Label switching in Hidden Markov Models

Hi!

I implemented a Hidden Markov Model with gaussian emissions to get posterior samples from multiple sequences of observations and my chains seem to be converging, however I am having label switching problems. Below you can find the code and results.

  • Code
N_states = 8
coord = {'emissions': np.arange(0, N_states)}

with pm.Model(coords = coord) as model:
    
    observations = pm.Data('data', observations, mutable = True)

    Pt = pm.Dirichlet("p_transition", np.ones( (N_states, N_states) ), shape=(N_states, N_states))
    P0 = pm.Dirichlet("p_init", np.ones((N_states,)), shape=(N_states,))

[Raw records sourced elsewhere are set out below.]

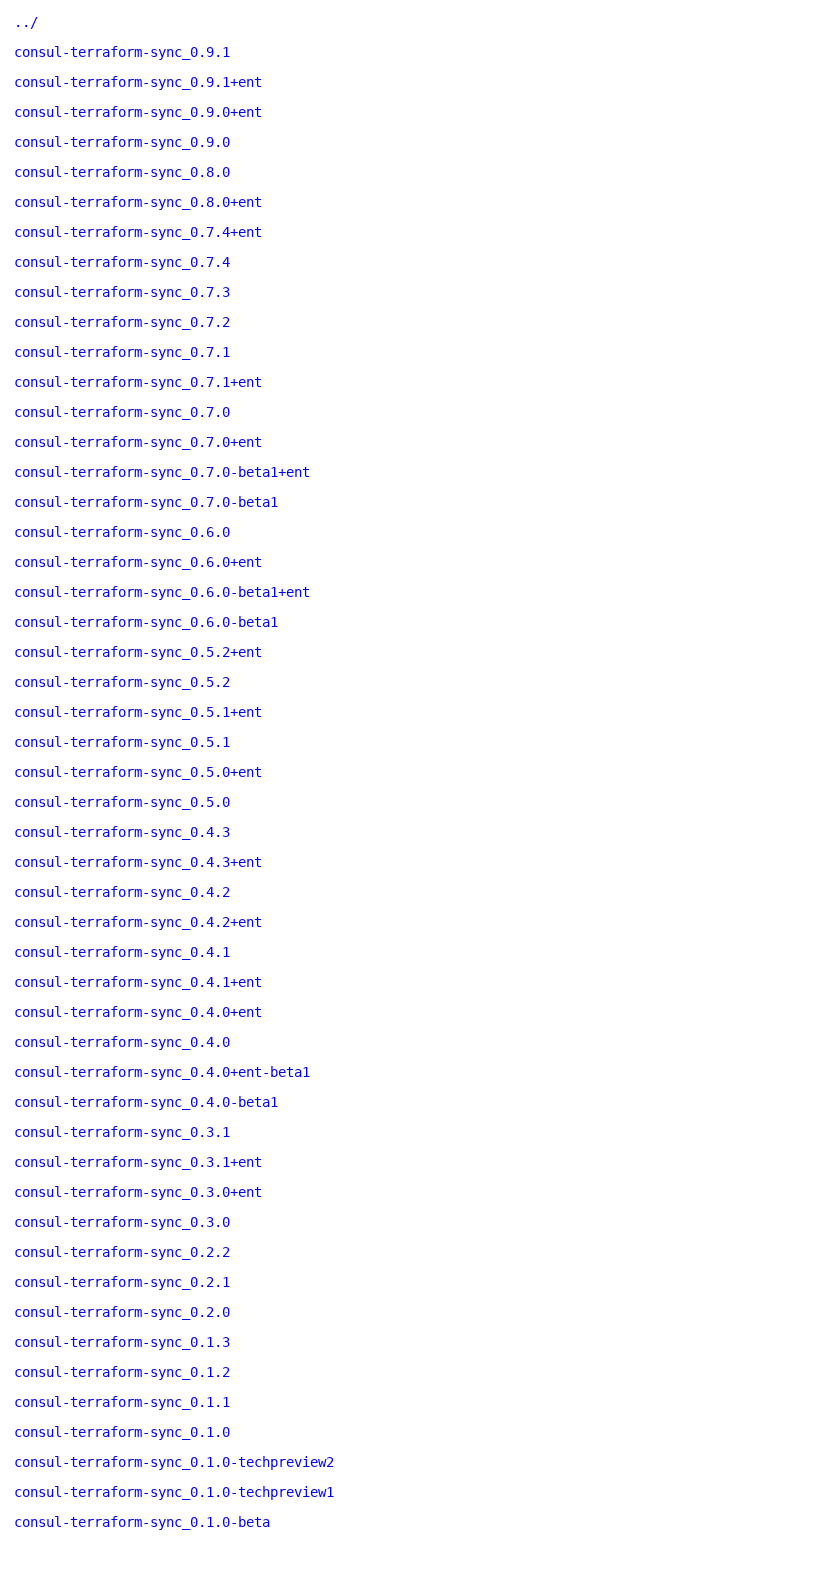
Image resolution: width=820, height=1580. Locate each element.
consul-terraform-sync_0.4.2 (122, 892)
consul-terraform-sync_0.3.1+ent (138, 1162)
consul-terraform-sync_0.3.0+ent (138, 1192)
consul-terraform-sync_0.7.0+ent (138, 442)
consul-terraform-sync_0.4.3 (122, 832)
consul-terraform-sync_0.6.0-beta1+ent (162, 592)
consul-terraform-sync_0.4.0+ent (138, 1012)
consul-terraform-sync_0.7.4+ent (138, 232)
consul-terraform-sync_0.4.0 (122, 1042)
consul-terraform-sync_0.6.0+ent (138, 562)
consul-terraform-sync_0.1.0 (122, 1432)
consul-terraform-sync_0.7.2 (122, 322)
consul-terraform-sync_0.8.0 (122, 172)
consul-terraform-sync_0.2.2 (122, 1252)
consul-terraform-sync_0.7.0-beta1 (146, 502)
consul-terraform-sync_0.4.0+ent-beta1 (162, 1072)
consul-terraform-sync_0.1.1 (122, 1402)
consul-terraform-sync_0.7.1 (122, 352)
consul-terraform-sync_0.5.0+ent (138, 772)
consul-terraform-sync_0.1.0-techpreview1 (174, 1492)
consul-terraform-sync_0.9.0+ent (138, 112)
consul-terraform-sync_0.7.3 (122, 292)
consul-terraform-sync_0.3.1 (122, 1132)
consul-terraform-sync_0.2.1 (122, 1282)
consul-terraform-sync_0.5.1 (122, 742)
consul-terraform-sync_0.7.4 (122, 262)
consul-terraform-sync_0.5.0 (122, 802)
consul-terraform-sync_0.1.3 (122, 1342)
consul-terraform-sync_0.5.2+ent (138, 652)
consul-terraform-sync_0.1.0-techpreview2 (174, 1462)
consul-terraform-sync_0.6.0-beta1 (146, 622)
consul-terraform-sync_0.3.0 (122, 1222)
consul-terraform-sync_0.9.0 (122, 142)
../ (26, 22)
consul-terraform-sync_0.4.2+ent (138, 922)
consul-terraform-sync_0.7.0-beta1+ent (162, 472)
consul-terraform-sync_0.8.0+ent (138, 202)
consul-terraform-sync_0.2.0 (122, 1312)
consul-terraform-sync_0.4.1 (122, 952)
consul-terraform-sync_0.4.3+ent (138, 862)
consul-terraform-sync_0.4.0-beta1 (146, 1102)
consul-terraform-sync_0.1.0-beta (142, 1522)
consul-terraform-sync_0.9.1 (122, 52)
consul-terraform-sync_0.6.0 (122, 532)
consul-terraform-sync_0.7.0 (122, 412)
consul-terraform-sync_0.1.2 (122, 1372)
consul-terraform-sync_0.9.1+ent (138, 82)
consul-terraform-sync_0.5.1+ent (138, 712)
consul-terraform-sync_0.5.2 (122, 682)
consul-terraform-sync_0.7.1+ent (138, 382)
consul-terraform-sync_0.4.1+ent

    logp_initial_state = at.log(P0)
    logp_transition = at.log(Pt)

    mu = pm.Normal('mu', mu = [-30,-25, -20, -16, -12,-9,-6,-5],  sigma = [2]*5+[1]*3)
    sigma = pm.InverseGamma('sigma', alpha= 40, beta=80, dims='emissions')

    loglike = pm.Potential( "hmm_loglike", hmm_logp_value_grad_op( observations, mu, sigma, logp_initial_state, logp_transition) )

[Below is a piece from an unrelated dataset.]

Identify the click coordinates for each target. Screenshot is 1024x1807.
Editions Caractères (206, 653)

After some research, I found that label switching is a common problem in mixture models and is caused by symmetry in the likelihood of the model parameters, but it is still not very clear to me the reasoning behind this problem. Can anyone recommend some literature about this topic?

Why does this happen and what can I do to prevent this?

Thank you in advance.

This post seems to be a good solution, but, as it was said in that post, we would need to overwrite the data in the trace object to swap the sampled values for the switched dimensions. Is it possible to edit the data of an Arviz data structure?

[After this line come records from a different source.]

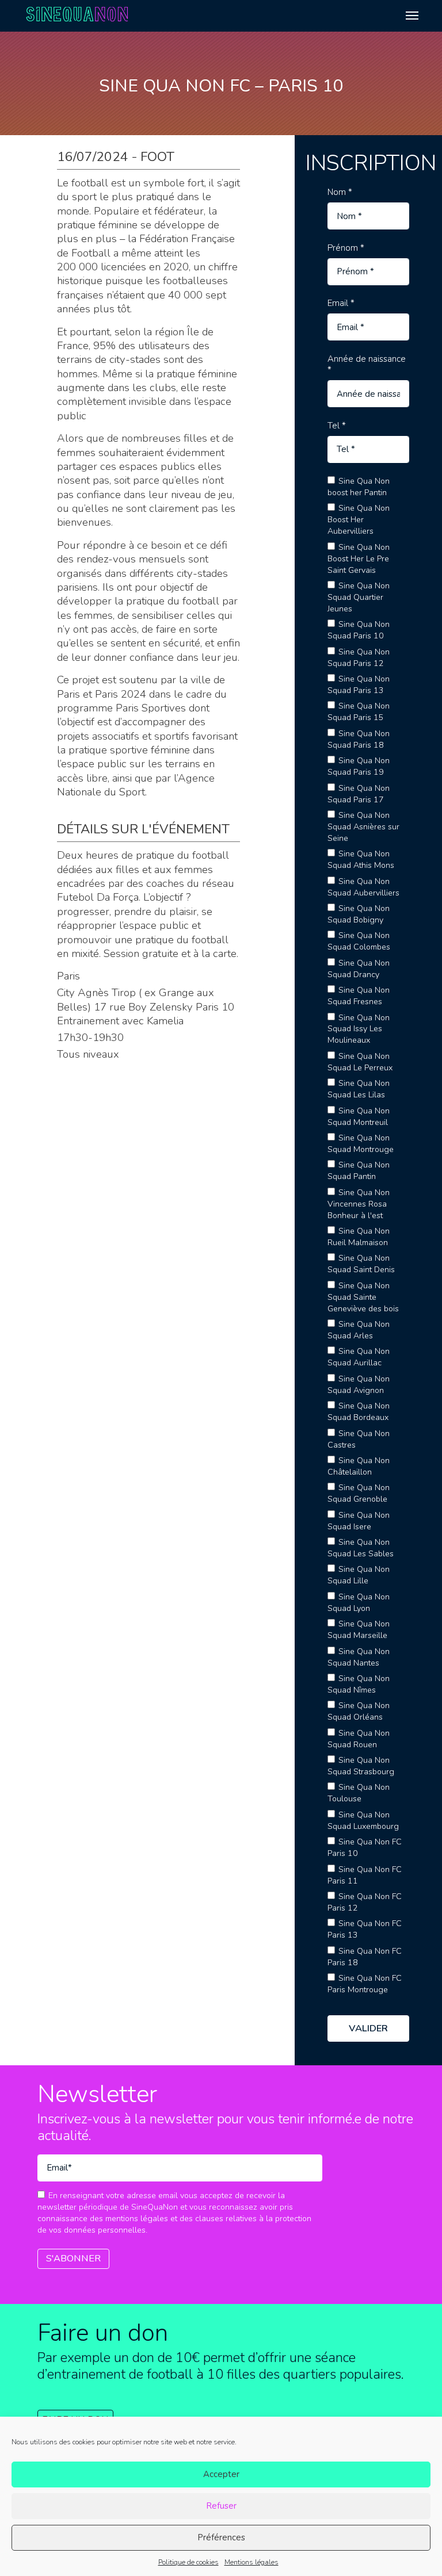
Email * (341, 303)
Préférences (221, 2537)
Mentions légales (251, 2562)
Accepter (221, 2474)
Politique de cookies (188, 2562)
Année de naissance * (366, 365)
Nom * (339, 192)
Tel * (336, 425)
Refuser (221, 2506)
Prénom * (345, 248)
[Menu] (412, 15)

I want to do something like:

idata2 = idata.copy()
idata2.sel(chain=[1]).posterior['mu'][0][:,0] = idata2.sel(chain=[1]).posterior['mu'][0][:,1]

But, by doing this, idata2 is unaltered.

Could you use an ordered transform on mu?

Thank you for your answer!

I cannot find in the documentation what that function does to my variables. Either way, I implemented it and the inferences were much worse.

I think that, in my case, the best way to handle this is by post processing the trace. I don’t have mid chain label switching, so I can just re-label my components.